Titanium is just one of the many alloys we treat at The Lux Group. The electropolishing process makes titanium parts last longer and performs better. Titanium’s natural resistance to corrosion and high temperatures, as well as its high tensile strength and biocompatibility, make it a popular alloy in aerospace, medical and marine applications. By electropolishing titanium parts, we improve performance while maintaining the properties that make this alloy unique.
BENEFITS OF ELECTROPOLISHING TITANIUM
Electropolishing titanium improves the alloy’s natural corrosion resistance and biocompatibility by performing several operations at once. Titanium polishing by means of electropolishing provides the following benefits:
- Corrosion Resistance: electropolishing titanium removes the outer skin of metal, eliminating micro-surface imperfections that could become initiation sites for corrosion.
- Microfinishing: by removing 001” to .002” material from the thickness or diameter of a part you will improve the Ra value by as much as 50%. Since the electropolishing process is a rack process, it is compatible with fragile parts that don’t lend themselves to conventional finishing methods. Our electropolishing process will not distort or change the shape of your part which is not the case with mass finishing.
- Deburring: titanium parts used in medical applications must be burr-free. Electropolishing medical devices is an effective deburring operation that leaves the surface free of micro-imperfections that can otherwise impede performance.
- Ultracleaning: electropolishing titanium medical devices and other parts made from this alloy removes residual debris and other embedded contaminants. This comprehensive cleaning operation is used for critical implantable medical devices like dental and surgical implants, which must be bacteria-free before use. For highly visible metal parts, like surgical tools, it also creates a clean, bright and decorative surface.
Due to the multiple benefits of electropolishing, it is a more effective and versatile process than passivation and other traditional titanium polishing processes alone. You’ll see the difference in the improved fit and function with the electropolished parts that have undergone sufficient deburring, ultra cleaning, and micro finishing.
THE TITANIUM POLISHING PROCESS THROUGH ELECTROPOLISHING
Titanium electropolishing is an electrochemical process that removes a controlled amount of surface material from the outer layer of a part. Removing this material eliminates surface imperfections, embedded contaminants, sharp edges and burrs, and micro cracks and pits that could lead to corrosion. The surface it leaves behind is smooth, highly corrosion resistant and free of the imperfections that compromise strength and longevity. Electropolished titanium parts are also left with a distinct and lasting shine ideal for consumer products.

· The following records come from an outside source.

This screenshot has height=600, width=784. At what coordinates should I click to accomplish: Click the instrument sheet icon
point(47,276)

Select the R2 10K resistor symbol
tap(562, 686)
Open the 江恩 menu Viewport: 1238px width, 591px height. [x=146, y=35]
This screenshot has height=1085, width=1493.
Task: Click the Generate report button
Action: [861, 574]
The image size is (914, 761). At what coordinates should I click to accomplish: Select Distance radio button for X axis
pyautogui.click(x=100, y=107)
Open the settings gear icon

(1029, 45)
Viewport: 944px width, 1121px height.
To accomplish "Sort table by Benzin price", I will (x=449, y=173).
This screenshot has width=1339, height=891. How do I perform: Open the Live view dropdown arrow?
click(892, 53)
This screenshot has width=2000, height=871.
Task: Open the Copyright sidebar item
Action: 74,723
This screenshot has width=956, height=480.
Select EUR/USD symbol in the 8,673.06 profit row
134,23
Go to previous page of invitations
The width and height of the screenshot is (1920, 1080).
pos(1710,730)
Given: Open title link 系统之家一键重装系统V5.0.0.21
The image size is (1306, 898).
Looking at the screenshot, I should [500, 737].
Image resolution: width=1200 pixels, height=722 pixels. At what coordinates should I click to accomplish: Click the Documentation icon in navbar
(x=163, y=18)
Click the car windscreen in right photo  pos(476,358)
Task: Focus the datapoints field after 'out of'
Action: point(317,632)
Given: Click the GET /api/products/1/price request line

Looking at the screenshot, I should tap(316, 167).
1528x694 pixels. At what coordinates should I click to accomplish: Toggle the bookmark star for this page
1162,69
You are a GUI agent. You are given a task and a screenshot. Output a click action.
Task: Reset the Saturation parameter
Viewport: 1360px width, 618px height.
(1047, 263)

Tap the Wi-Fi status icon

SIZING TITANIUM WITH ELECTROPOLISHING
Titanium is frequently used to make parts with little-to-no margin of error, like landing gear, hydraulic systems, rotors, valves and more. When parts like these are even a small fraction of an inch out of tolerance, they are unusable. Electropolishing titanium is an ideal sizing operation that allows you to bring a part into size with precision and without altering shape or proportions. Because the process removes a uniform amount of surface metal from the entire part, it is practical even for small and complex parts. This process can remove as little as .0001″, giving you a high level of control and ensuring that your parts are sized according to your needs.
ELECTROPOLISHING VS. PASSIVATION
Electropolishing provides superior results for titanium when compared to passivation. While passivation eliminates contaminants from the metal’s surface, it doesn’t remove embedded contaminants from the pores or imperfections in the metal. Passivation does not give you value-added aesthetic that electropolishing does, and electropolished parts are passivated as part of the process.
With that in mind, choosing electropolishing is the way to ensure the metal parts used are safer, longer lasting, and better suited for critical applications.